+++ Text section

Asked about the reaction of fishermen to the survey, Mr. Steinback said, “I’m a fisherman myself. I completely understand. It’s a difficult concept to grasp.”
Mr. Steinback said he has participated in many past economic studies and it is obvious that fishermen enjoy fishing or they would find some other less expensive recreational activity. “I am trying to put a value on what that satisfaction is,” he said. “Sort of their return on investment, and that is in addition to what anglers are spending, so that’s the total economic value that anglers place on being able to go fishing, that’s what I’m trying to get at.”
Told that several well-respected Island fishermen had described the study as idiotic, Mr. Steinback wasn’t surprised. “I know,” he said. “I’ve seen the quotes.”
Mr. Steinback said he thought that on the whole fishermen who cash the checks would comply and not fish. To the criticism that the money could have been better spent, Mr. Steinback said, “I would have liked to have spent even more, to be honest. I am a fisherman and I probably would not give up my permit for $500.”
Mr. Steinback emphasized that there is no truth to the suspicion that the survey would be used to raise fees or that NOAA is trying to scale back recreational fishing.
Take this check
Island residents are intimately familiar with the value of recreational fishing. The annual Martha’s Vineyard Striped Bass and Bluefish Derby began in 1946 as a way to use great fishing to extend the fall shoulder season.
Now entering it 67th year, the venerable contest regularly attracts almost 3,000 participants. Charter boats crowd Island harbors and fishermen are a familiar sight along most any beach.

++++++
+++ Record excerpts

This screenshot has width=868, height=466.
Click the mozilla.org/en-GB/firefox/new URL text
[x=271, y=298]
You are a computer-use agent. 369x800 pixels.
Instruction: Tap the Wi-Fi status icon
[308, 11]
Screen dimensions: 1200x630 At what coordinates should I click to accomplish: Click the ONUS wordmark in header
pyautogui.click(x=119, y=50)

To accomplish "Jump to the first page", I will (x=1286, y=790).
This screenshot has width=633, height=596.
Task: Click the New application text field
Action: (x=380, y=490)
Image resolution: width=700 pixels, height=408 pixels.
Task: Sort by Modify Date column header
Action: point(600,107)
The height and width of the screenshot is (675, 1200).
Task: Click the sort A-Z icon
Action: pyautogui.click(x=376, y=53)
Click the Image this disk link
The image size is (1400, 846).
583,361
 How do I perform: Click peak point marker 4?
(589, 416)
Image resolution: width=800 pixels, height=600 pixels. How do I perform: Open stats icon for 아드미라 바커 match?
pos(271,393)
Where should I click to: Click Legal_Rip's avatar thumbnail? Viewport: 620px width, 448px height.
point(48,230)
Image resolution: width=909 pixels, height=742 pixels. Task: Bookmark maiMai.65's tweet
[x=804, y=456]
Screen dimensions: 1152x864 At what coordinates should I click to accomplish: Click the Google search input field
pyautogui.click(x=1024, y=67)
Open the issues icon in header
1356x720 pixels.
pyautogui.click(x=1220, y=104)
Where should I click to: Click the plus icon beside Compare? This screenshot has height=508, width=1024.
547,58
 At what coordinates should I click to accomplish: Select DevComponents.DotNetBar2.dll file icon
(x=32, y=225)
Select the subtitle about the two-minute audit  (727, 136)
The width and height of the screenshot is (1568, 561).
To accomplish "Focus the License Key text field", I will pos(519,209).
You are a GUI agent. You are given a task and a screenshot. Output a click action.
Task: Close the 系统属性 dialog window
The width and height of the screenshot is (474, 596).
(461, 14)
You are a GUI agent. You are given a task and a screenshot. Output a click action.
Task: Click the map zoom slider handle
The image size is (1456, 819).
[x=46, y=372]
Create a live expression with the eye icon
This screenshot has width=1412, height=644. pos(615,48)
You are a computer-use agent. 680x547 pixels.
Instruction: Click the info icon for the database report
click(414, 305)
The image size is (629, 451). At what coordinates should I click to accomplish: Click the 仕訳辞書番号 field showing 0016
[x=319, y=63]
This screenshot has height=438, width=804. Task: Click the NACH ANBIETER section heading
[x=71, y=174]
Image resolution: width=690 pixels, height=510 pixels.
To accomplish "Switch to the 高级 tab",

++++++

● **Prompt 1**
Decide whether each statement agrees with the fishing survey text, answering yes or no and quoting the deciding words: (a) Mr. Steinback calls himself a fisherman. (b) The Martha's Vineyard Striped Bass and Bluefish Derby began in 1956. (c) Mr. Steinback said he would give up his permit for $500.
● **Prompt 2**
Return the portion of the fishing survey text from "Take this check" up to and including "most any beach.", copied word for word.

● **Final answer 1**
(a) Yes: "I’m a fisherman myself."
(b) No: "began in 1946"
(c) No: "I probably would not give up my permit for $500."

● **Final answer 2**
Take this check
Island residents are intimately familiar with the value of recreational fishing. The annual Martha’s Vineyard Striped Bass and Bluefish Derby began in 1946 as a way to use great fishing to extend the fall shoulder season.
Now entering it 67th year, the venerable contest regularly attracts almost 3,000 participants. Charter boats crowd Island harbors and fishermen are a familiar sight along most any beach.